2. Centres of Excellence for AI in Health
The study recommends the establishment of EU-level centres of excellence that can support member states with AI evaluation, implementation expertise, and knowledge sharing. Smaller member states in particular lack the institutional capacity to independently assess AI tools, negotiate with large technology vendors, or build the regulatory expertise required to navigate the compliance landscape. Centres of excellence could serve as shared infrastructure, reducing the duplication of effort that currently characterises European AI in health and accelerating the spread of what actually works.
3. Consolidated Funding Mechanisms
European funding for health AI is currently distributed across multiple programmes, Horizon Europe, the Digital Europe Programme, the European Regional Development Fund, and others, with limited coordination between them. This fragmentation creates inefficiencies, gaps in coverage, and incentives for duplicative research rather than implementation at scale. The study calls for a consolidated funding approach that explicitly supports the transition from research and pilots to sustained deployment, the phase at which European health AI consistently stalls.
4. Local Performance Testing Infrastructure
AI tools that perform well in their development environment may not perform equivalently in different clinical contexts. The study recommends investment in infrastructure that allows healthcare providers to test AI tools against their own patient populations before full deployment, including regulatory sandboxes and access to anonymised local data for validation purposes. This would reduce the risk of adverse outcomes from deploying unvalidated tools and build the evidence base that procurement decisions currently lack.
5. An EU AI Catalogue for Healthcare
A publicly accessible, regularly updated catalogue of AI tools authorised for healthcare use in the EU, with standardised information about their intended use, performance characteristics, regulatory status, and evidence base, would substantially improve the quality of procurement decisions across the healthcare system. The study found that decision-makers frequently lack the information needed to compare tools or to assess whether a specific AI product is appropriate for their context. A well-designed catalogue could address this directly.
The Demographic Imperative
The study's opening framing deserves emphasis. Europe faces a projected shortfall of 4.1 million healthcare workers by 2030. That figure is not a forecast of a possible future; it reflects demographic trends already in motion, the ageing of the existing healthcare workforce, the ageing of the patient population, and the mismatch between healthcare demand and supply that will intensify regardless of technology choices. AI cannot solve this problem on its own, but a Europe that fails to deploy AI effectively in healthcare will face that shortfall without the tools that could most significantly augment the capacity of its existing workforce.
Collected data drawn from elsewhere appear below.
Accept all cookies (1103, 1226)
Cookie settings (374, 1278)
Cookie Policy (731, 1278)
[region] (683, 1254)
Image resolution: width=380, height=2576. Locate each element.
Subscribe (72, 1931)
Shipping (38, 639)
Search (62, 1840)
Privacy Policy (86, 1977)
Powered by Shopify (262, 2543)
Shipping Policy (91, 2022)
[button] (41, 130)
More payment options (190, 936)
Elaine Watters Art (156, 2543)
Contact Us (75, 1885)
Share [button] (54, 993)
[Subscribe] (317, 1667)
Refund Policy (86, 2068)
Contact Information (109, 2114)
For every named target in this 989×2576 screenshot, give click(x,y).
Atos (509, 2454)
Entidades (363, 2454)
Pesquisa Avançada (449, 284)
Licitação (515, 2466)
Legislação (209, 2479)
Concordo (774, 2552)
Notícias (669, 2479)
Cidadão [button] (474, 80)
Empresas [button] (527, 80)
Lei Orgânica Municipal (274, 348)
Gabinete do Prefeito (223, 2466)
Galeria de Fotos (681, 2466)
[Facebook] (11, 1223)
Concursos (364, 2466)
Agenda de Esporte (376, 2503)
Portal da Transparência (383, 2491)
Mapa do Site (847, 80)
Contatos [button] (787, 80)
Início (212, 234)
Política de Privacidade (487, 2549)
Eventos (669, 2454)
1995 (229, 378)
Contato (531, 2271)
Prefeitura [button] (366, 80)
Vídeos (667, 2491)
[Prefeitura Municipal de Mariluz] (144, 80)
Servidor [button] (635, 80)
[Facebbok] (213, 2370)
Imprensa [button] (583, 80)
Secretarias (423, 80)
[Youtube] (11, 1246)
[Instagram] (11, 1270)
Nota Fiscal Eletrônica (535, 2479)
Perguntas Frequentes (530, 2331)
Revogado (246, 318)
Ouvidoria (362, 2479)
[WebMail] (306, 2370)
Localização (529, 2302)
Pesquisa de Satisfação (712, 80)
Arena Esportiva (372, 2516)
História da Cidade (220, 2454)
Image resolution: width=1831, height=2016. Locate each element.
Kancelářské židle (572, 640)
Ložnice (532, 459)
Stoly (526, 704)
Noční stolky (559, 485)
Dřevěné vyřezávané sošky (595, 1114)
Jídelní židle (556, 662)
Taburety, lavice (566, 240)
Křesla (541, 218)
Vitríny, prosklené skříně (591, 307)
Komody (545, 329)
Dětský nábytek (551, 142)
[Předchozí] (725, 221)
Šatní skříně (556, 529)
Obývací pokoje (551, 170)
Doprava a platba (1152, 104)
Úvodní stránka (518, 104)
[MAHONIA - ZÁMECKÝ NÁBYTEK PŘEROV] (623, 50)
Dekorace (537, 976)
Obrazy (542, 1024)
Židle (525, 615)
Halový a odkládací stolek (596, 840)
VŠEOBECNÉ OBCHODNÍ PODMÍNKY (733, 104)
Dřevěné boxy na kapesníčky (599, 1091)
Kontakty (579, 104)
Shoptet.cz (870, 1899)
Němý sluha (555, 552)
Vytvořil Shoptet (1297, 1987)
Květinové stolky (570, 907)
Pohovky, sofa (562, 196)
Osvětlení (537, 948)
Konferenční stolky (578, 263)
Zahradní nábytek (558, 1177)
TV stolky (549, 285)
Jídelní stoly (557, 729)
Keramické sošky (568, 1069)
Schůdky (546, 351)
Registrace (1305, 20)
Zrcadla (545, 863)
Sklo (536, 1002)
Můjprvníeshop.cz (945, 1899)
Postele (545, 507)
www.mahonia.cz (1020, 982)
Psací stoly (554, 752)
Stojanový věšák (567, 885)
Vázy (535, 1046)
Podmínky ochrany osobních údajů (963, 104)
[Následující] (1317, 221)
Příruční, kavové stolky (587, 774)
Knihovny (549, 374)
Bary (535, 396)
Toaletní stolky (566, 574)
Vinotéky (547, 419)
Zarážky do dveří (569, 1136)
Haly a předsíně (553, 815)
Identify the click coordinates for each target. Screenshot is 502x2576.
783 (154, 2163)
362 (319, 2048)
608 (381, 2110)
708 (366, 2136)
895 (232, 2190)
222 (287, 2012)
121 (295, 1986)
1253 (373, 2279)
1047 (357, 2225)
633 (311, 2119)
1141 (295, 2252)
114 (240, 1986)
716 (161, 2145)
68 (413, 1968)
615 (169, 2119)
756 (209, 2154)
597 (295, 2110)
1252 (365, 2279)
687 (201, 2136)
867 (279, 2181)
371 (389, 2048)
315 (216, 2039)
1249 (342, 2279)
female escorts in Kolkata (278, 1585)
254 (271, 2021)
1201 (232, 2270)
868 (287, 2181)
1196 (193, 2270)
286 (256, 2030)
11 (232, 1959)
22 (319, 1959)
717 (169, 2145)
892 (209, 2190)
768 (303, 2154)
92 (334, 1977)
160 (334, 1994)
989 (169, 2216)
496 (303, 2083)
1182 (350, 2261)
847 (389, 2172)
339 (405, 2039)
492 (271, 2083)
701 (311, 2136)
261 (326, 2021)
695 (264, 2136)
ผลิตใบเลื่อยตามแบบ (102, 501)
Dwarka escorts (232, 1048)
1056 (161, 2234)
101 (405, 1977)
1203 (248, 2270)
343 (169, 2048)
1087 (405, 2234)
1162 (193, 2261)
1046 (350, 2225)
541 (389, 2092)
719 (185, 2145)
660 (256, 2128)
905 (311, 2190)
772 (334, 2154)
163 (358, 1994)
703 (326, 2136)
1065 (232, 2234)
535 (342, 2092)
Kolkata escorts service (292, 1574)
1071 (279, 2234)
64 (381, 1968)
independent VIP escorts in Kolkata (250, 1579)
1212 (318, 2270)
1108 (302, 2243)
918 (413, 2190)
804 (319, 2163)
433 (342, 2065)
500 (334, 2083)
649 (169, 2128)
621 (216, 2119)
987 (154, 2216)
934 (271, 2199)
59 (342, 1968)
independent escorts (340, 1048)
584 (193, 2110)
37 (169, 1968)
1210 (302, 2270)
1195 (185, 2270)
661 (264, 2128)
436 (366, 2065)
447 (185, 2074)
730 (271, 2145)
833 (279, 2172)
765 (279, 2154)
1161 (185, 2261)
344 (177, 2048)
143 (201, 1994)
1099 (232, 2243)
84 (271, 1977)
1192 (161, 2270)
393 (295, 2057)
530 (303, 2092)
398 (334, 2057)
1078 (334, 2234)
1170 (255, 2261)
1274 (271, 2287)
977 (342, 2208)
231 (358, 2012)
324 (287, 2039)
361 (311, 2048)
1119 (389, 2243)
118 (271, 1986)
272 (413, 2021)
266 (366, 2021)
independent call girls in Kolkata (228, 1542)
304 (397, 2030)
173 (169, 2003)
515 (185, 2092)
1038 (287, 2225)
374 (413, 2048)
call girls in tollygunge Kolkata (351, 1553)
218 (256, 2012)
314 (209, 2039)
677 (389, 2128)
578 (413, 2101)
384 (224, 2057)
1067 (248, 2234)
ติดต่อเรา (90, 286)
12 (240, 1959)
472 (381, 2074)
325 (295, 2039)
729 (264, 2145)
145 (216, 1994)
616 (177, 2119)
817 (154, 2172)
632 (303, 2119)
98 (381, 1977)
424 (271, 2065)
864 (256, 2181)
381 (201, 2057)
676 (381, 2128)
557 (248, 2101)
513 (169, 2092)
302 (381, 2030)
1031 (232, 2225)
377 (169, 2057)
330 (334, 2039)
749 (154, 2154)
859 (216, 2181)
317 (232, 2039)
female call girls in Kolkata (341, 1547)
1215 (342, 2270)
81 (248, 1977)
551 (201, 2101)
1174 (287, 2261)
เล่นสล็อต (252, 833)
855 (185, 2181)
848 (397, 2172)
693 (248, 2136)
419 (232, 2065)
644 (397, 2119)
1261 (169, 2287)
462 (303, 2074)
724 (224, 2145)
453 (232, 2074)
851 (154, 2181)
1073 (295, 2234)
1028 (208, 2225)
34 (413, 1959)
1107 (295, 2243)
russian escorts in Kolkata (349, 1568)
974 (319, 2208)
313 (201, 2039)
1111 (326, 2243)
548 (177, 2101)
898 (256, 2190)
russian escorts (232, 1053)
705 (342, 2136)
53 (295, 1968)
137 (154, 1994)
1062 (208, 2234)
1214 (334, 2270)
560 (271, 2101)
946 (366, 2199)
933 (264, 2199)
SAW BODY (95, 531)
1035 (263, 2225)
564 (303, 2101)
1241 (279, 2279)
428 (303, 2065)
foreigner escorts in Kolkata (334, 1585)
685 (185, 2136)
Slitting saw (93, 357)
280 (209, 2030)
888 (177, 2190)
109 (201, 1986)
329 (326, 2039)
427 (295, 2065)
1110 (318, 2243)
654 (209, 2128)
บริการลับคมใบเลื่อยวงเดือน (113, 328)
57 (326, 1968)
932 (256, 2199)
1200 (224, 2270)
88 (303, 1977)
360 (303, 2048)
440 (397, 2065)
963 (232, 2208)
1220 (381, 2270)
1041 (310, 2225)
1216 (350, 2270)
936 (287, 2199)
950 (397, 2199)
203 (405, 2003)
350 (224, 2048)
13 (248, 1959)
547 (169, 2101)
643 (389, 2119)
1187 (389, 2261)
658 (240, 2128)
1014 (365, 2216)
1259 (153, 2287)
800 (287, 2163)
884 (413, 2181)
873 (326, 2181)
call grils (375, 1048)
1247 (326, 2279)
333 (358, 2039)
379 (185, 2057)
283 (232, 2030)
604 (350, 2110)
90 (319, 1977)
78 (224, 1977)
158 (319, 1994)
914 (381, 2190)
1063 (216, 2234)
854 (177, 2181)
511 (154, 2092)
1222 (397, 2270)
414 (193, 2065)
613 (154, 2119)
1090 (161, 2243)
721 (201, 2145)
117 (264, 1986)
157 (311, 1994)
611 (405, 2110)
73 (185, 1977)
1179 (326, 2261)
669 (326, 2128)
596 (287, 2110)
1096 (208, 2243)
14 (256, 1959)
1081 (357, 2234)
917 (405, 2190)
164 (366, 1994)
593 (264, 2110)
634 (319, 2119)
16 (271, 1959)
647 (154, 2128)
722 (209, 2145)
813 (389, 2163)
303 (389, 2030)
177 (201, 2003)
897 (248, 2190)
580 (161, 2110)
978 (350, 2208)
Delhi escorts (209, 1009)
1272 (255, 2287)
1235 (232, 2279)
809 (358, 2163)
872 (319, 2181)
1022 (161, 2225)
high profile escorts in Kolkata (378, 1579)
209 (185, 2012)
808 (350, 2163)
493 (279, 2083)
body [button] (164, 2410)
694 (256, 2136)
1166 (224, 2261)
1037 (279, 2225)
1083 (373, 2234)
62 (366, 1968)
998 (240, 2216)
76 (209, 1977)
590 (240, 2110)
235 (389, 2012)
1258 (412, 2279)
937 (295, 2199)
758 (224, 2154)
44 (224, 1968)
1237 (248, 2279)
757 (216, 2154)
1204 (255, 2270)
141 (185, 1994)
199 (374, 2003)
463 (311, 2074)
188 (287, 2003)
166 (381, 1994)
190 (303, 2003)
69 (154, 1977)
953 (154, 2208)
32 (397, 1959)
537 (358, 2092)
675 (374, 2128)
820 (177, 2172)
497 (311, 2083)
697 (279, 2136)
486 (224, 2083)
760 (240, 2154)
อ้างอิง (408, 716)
That framing changes the character of the policy question. The barriers to AI deployment in European healthcare are real and documented in this study in granular detail. But the cost of failing to overcome them is also real. The study treats accelerating AI deployment not as a choice between caution and ambition but as a risk management question: the risks of poorly governed AI deployment must be weighed against the risks of insufficient deployment in the face of a structural workforce crisis. Getting the governance right is not an alternative to moving at pace; it is the precondition for doing so sustainably.